Feet are a natural breeding ground for bacteria and perspiration, even for the most fastidiously clean gentleman. Foot odour is going to happen, at least occasionally, whether you like it or not. To treat the problem, avoids synthetic socks and wear shoes that promote good air circulation (leather is best). Change your shoes and socks regularly, letting them air out between wears, and invest in an antiperspirant. In severe cases, topical or oral antibiotics can be prescribed.

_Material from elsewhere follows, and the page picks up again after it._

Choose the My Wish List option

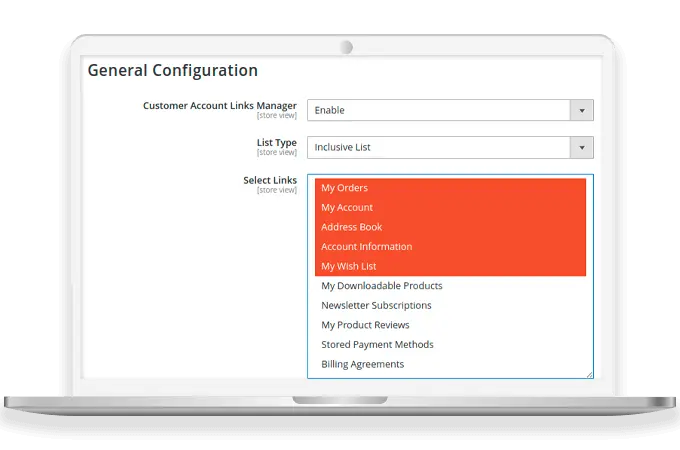349,267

You don’t have to be a marathon runner to experience skin chafing. Chafing is the result of skin rubbing against clothing or other skin, which means prevention requires you to reduce the friction. Wet skin can make chafing worse, so stay dry by applying a powder to the areas that get the most sweaty. You can also lubricate the hot spots with petroleum jelly and similar products. Wear proper fitting, moisture-wicking clothing with smooth seams, particularly when exercising. If chafing is already apparent, gently clean and dry the area and apply a lubricating substance.
It’s not just cyclists and swimmers who have reason to remove body hair. If you’re looking to rid yourself of unsightly fur for good, laser hair removal treatments are your best bet (but note: it only works on dark hair). For less permanent results, try cream hair removers, waxing, or shaving. You can even invest in a specially-designed back shaver with wider blades and a hinged handle that allows you to shave in much the same way you would use a scrub brush to cleanse your back.

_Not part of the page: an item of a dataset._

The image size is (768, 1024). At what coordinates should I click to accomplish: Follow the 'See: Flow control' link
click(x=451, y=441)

Letting your choppers get yellow is high on the list of don’ts, unless you’re totally cool with ladies recoiling in horror any time you try to go for the kiss. Tooth discolouration can be the result of all kinds of things, from tobacco, to poor hygiene, to disease, to certain foods, to simple genetics. To brighten up your smile, make lifestyle changes like improving your brushing technique, quitting smoking, and avoiding foods and beverages that cause stains. For more advanced treatments, try over-the-counter whitening agents or an in-office whitening procedure.
Maybe you don’t want her to spend the night, in which case amp up the snoring until it reaches comical proportions. But if you’re looking forward to a night of cuddling and breakfast in bed the next morning, you’ve got to get those snores under control. Change up your sleeping position – laying on your back makes you more prone to snoring, so switch to your side. Avoid dehydration and drinking alcohol 4 to 5 hours before sleep. Practice good sleep habits. Open your nasal passages if they’re blocked. Losing weight may also reduce snoring for some people.

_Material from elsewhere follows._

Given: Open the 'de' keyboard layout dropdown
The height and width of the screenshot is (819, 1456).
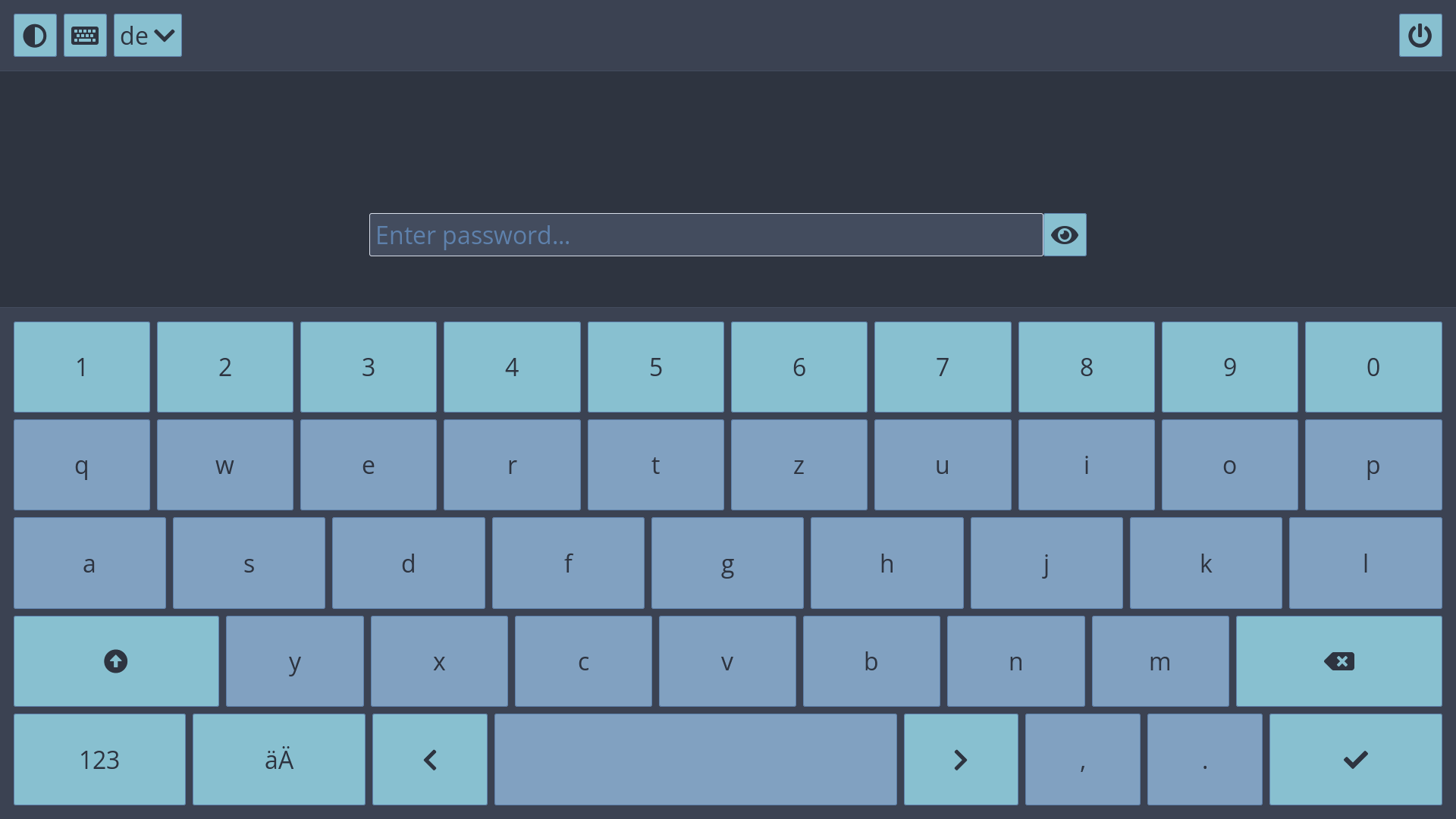Looking at the screenshot, I should [148, 36].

You thought dandruff was bad? Now imagine having that everywhere. Luckily, it’s easy to treat. Moisturise from every angle – meaning apply lotions on the outside, and make sure you’re getting enough antioxidants and essential fatty acids in your diet to stimulate your cell’s oil production from the inside. It’s also important to stay hydrated by drinking at least 6 glasses of water per day. If you still find yourself drying out, shorten your showers (long showers wash away your skin’s natural moisturisers) and invest in a humidifier. Exercise can also help keep your skin in top condition by enhancing circulation and blood flow.
Shaving is frequently a recipe for the red, itchy, swollen condition known as razor burn. The most common causes of razor burn are using a dull blade, using hard soap, shaving dry and sensitive skin. To rid yourself of razor burn quickly, apply a cold compress and dab on apple cider vinegar. You can also apply a paste made of aspirin and warm water, soothing aloe vera, moist black teabags, honey, cucumber, a solution of tea tree oil and water, or your breakfast – aka a mix of finely ground oatmeal, plain yoghurt, and honey.